__Quelle__.
————

Interview mit Kaufland-Nachhaltigkeitschefin Warum Kaufland die Herzfrequenz seiner Kunden messen will

Hintergrund

Kaufland will über nachhaltigeren Konsum seine CO₂-Emissionen senken. Was die Herzfrequenz der Kunden damit zu tun hat.

Montag, 28. April 2025, 05:40 Uhr
Bettina Röttig
Wie Kaufland mit Herzfrequenzdaten Kaufverhalten analysiert
Kaufland setzt auf die Planetary Health Diet und nachhaltige Verpackungen.
Ines Rottwilm steuert die Nachhaltigkeitsstrategie von Kaufland. Bildquelle: Kaufland

Frau Rottwilm, Sie sind verantwortlich für die Nachhaltigkeitsstrategie von Kaufland Deutschland und international. Warum diese Doppelrolle?

Ines Rottwilm: Seit dem Frühjahr 2024 bin ich Teil unserer Stiftung und verantworte den Bereich, der die Strategie in Zusammenarbeit mit den internationalen Fachbereichen definiert. Gleichzeitig betreue ich weiterhin unser deutsches Unternehmen operativ und kann diese Erfahrung in die strategische Arbeit einbringen. So stellen wir sicher, dass wir eine übergeordnete Nachhaltigkeitsstrategie haben, die realistisch umsetzbar ist.

————

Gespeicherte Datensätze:
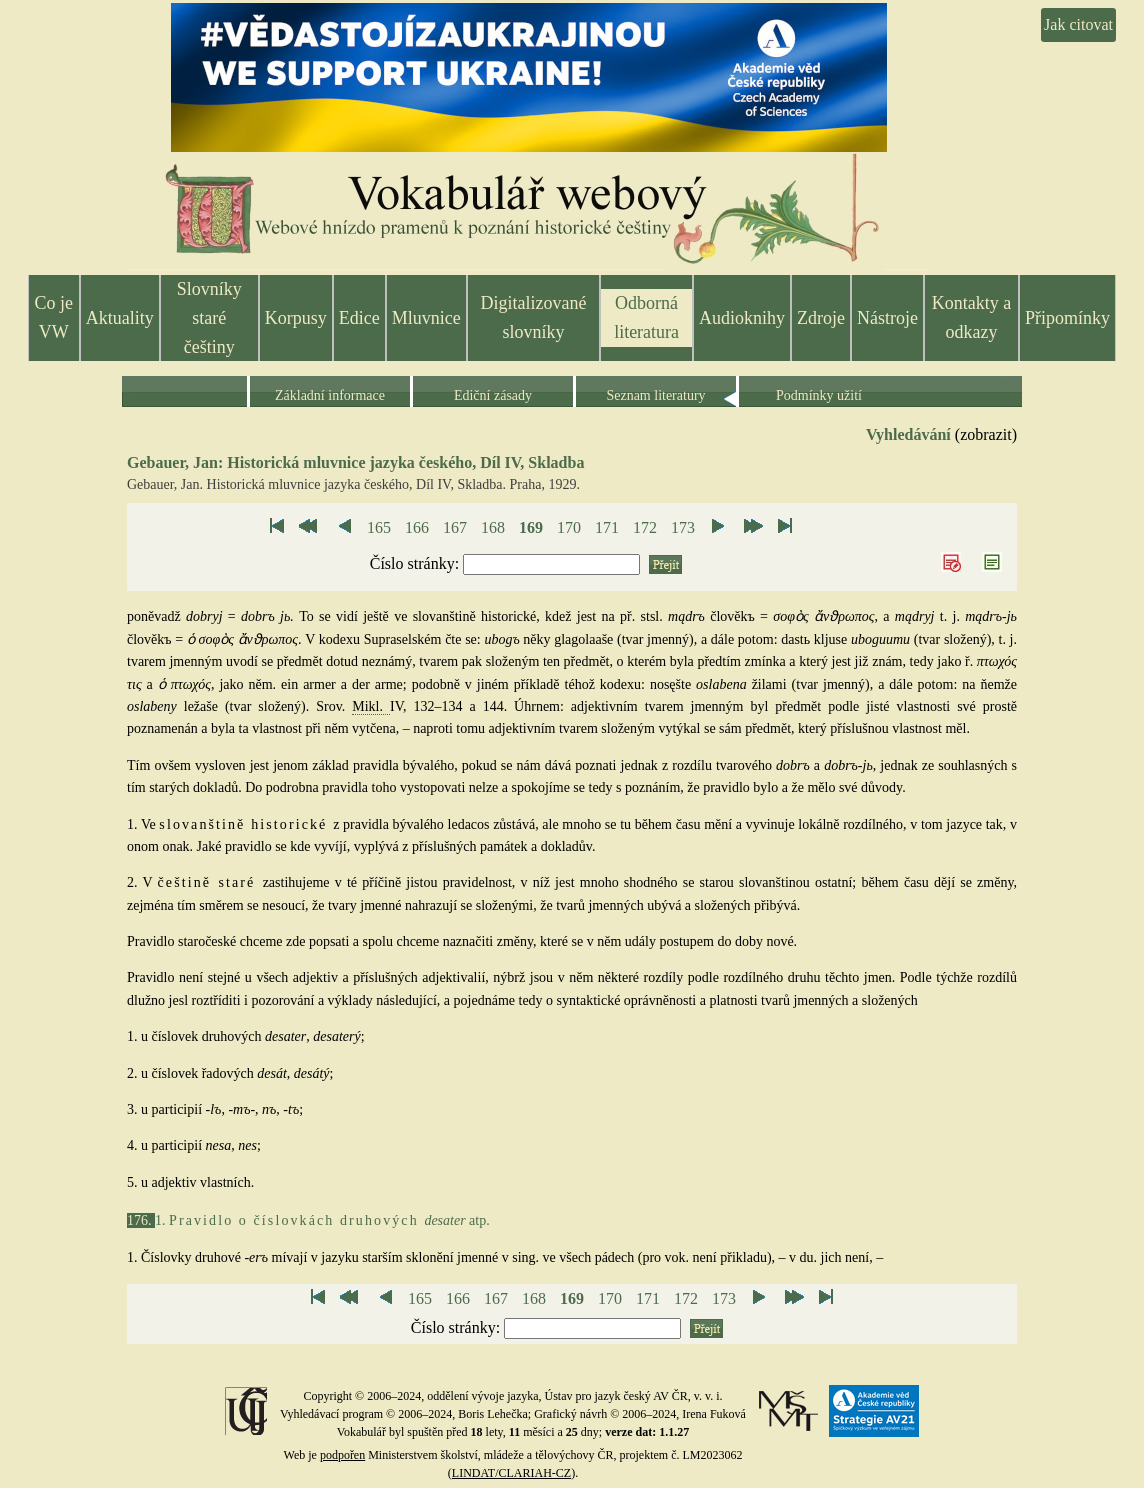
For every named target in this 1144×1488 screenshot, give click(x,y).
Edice (359, 318)
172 (645, 527)
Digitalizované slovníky (534, 317)
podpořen (342, 1455)
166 (417, 527)
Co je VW (54, 317)
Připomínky (1067, 318)
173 (683, 527)
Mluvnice (426, 318)
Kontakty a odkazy (971, 317)
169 (531, 527)
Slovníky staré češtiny (209, 318)
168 (493, 527)
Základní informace (330, 395)
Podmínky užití (819, 395)
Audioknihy (742, 318)
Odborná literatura (646, 317)
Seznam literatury (655, 395)
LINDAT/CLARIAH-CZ (511, 1473)
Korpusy (296, 318)
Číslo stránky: (416, 563)
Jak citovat (1078, 24)
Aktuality (120, 318)
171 (607, 527)
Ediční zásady (493, 395)
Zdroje (821, 318)
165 (379, 527)
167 (455, 527)
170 (569, 527)
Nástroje (887, 318)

————

__Kurze Aufgabe__. Schreiben Sie aus dem Interview mit der Kaufland-Nachhaltigkeitschefin die Passage von „Hintergrund“ bis einschließlich „Warum diese Doppelrolle?“ wortgetreu ab. Die Datensätze sind hierfür ohne Bedeutung.

__Schriftliche Lösung__.
Hintergrund

Kaufland will über nachhaltigeren Konsum seine CO₂-Emissionen senken. Was die Herzfrequenz der Kunden damit zu tun hat.

Montag, 28. April 2025, 05:40 Uhr
Bettina Röttig
Wie Kaufland mit Herzfrequenzdaten Kaufverhalten analysiert
Kaufland setzt auf die Planetary Health Diet und nachhaltige Verpackungen.
Ines Rottwilm steuert die Nachhaltigkeitsstrategie von Kaufland. Bildquelle: Kaufland

Frau Rottwilm, Sie sind verantwortlich für die Nachhaltigkeitsstrategie von Kaufland Deutschland und international. Warum diese Doppelrolle?